* [TASK TO COMPLETE]:
For each line below that includes the word "agent", make a copy.

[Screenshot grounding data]
-- Opening Marker --

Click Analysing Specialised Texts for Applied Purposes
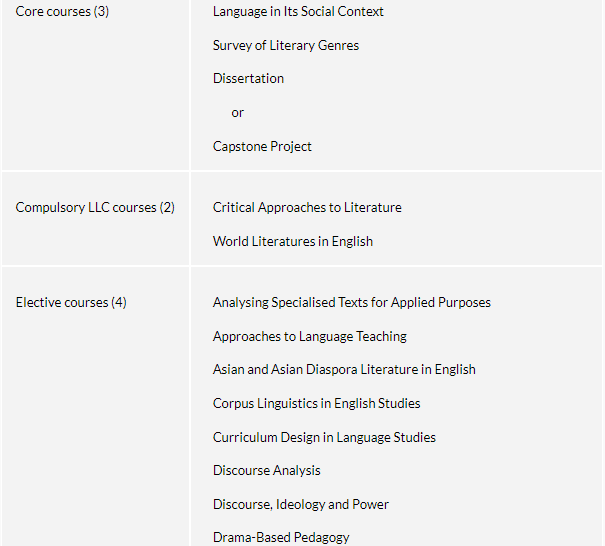The width and height of the screenshot is (605, 546). (352, 303)
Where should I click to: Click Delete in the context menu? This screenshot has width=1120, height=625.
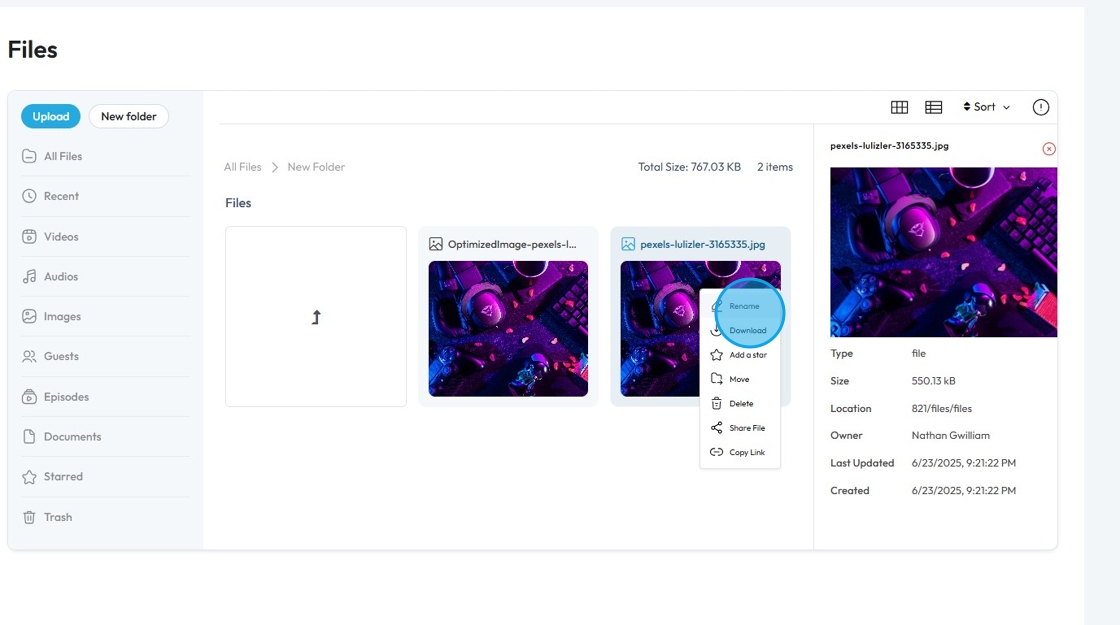740,404
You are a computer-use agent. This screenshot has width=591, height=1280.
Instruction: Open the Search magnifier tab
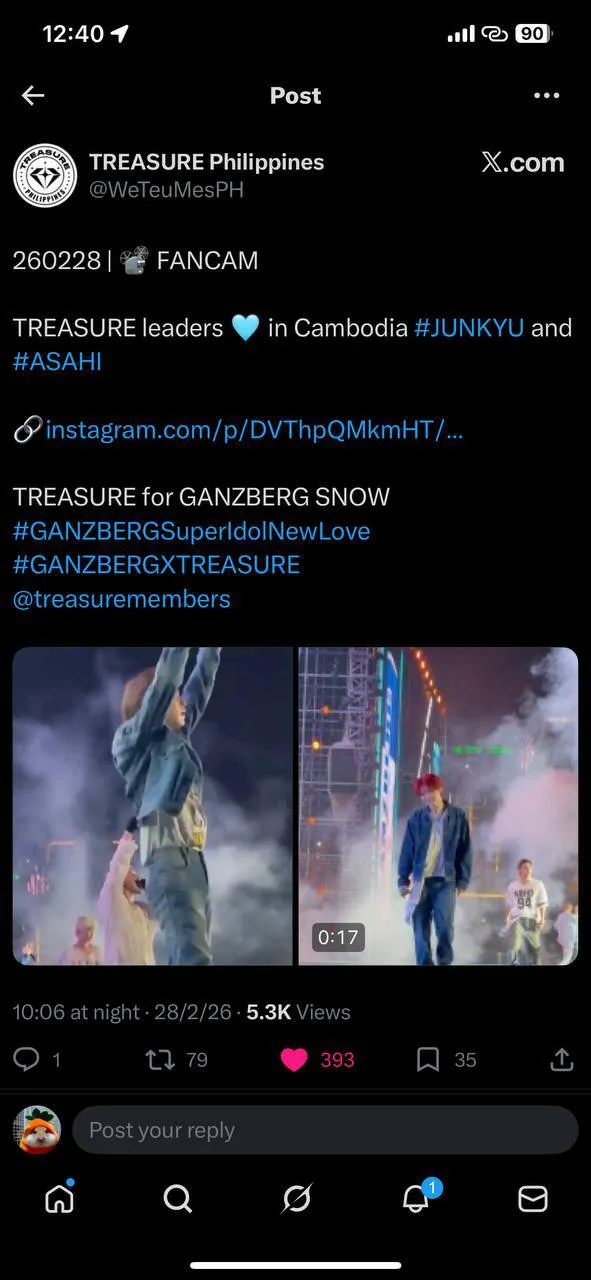(178, 1198)
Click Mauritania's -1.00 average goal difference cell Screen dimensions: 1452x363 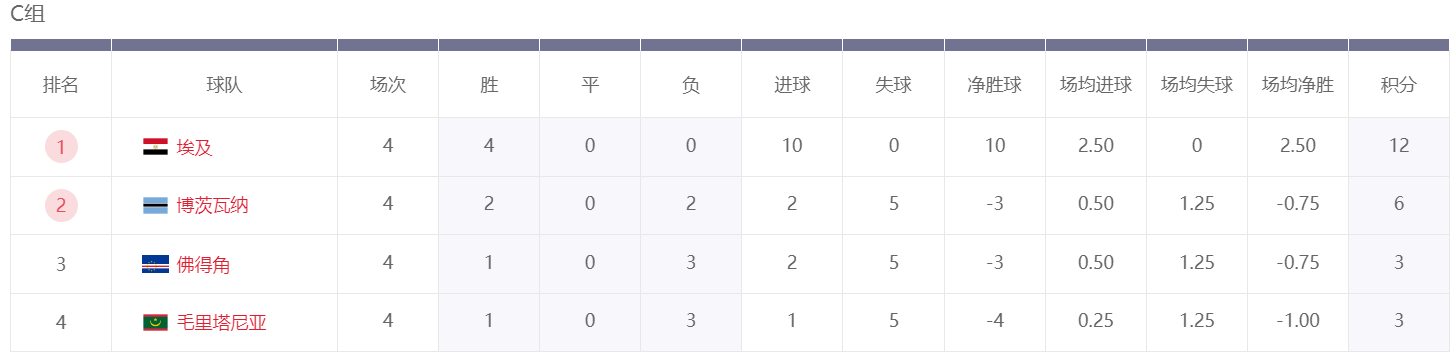(1298, 321)
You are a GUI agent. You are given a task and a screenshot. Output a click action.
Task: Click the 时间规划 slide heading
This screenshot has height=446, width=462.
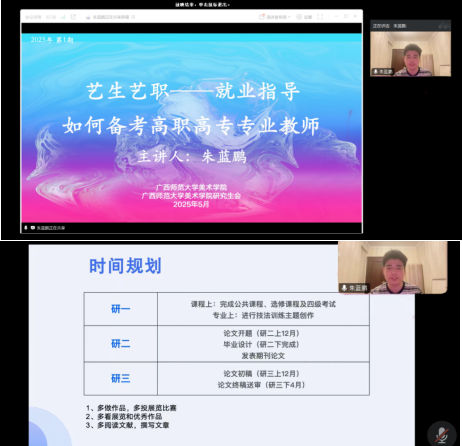(x=125, y=266)
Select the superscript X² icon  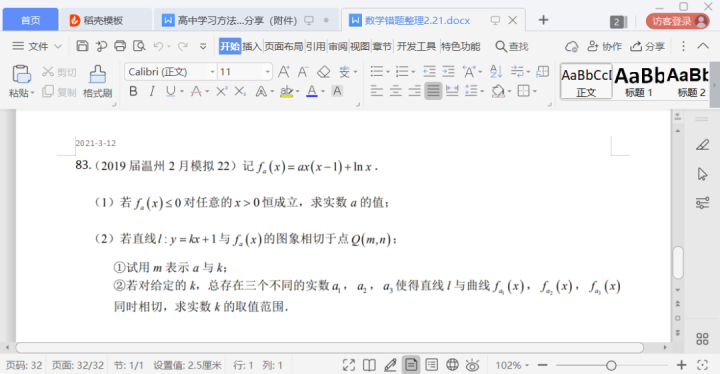pos(221,91)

-- Closing Marker --

* [TASK RESULT]:
You are a computer-use agent. This screenshot has width=591, height=1280.
You are a GUI agent. You are given a task and a screenshot. Output a click action.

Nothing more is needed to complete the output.